Today I made a mistake. In front of a bunch of people.
I said something that was incorrect. It happens to everyone – logically, I know this, although I rarely observe it in my fellow students – and it wasn’t a big deal in the grand scheme of things. It wasn’t even a misunderstanding of the subject matter, just a statement that betrayed a lack of knowledge of who is doing certain work.
A professor corrected me. Emphatically, but with less of the pompous I-know-more-than-you attitude that some folks in academia relish. I handled it remarkably well (for me), taking in her explanation and admitting my error with relative calm.
But I felt my cheeks flame with embarrassment. Wanted to run away and hide. Wanted to rush back to my office and stab my arm with scissors, truth be told. I didn’t – and don’t worry, I don’t actually stab my arm with scissors in situations like this. I just think about it.
I’m stuck between a rock and a hard place. On the one hand, I need to speak up more often, to demonstrate how much I know about the field. (Yeah, there’s definitely a vanity component to it: when I make mistakes like I did this morning, I blame it on going too far in my desire to “show off.” But it’s also an expected part of academic culture.) And if I don’t speak up, I might miss out on interesting conversations.

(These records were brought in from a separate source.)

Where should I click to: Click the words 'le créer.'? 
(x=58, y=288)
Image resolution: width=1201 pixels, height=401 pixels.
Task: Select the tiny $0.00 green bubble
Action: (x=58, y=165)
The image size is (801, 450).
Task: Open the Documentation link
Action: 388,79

But speaking up means taking the risk of being thought an idiot. Who was it who said, “Better to stay silent and be thought a fool, than to speak and remove all doubt”? (Google results credit both Abraham Lincoln and Mark Twain, among others, suggesting the quote’s origin is likely apocryphal.)
So on the other hand, it’s hard to speak up when you’re expected to always be the expert. I demand an unreasonable amount of perfection from myself, but so does my environment. As my friend’s advisor tells her, “You’re always being judged.”
Evidently, this bothers some people less than it does me.